Items listed in a dataset
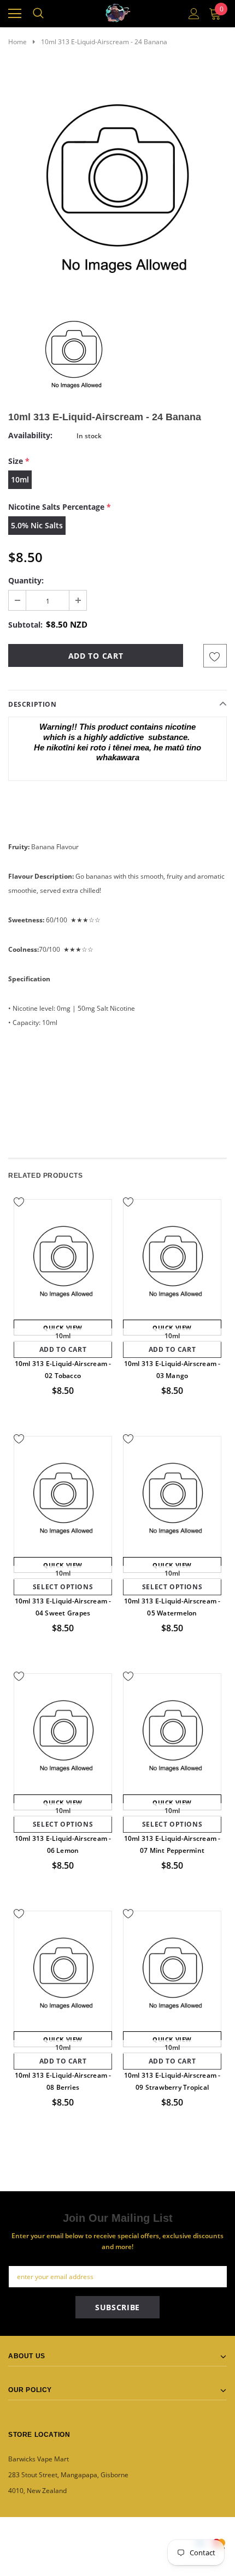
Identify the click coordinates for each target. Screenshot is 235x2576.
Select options (63, 1586)
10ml (20, 479)
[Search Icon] (38, 13)
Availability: (30, 435)
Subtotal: (25, 624)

> [What is expected]
In the copy, include every entry above exactly and leave out each picture.

> [Task solution]
Identify the click coordinates for each target. Screenshot is 235x2576.
Select options (63, 1586)
10ml (20, 479)
[Search Icon] (38, 13)
Availability: (30, 435)
Subtotal: (25, 624)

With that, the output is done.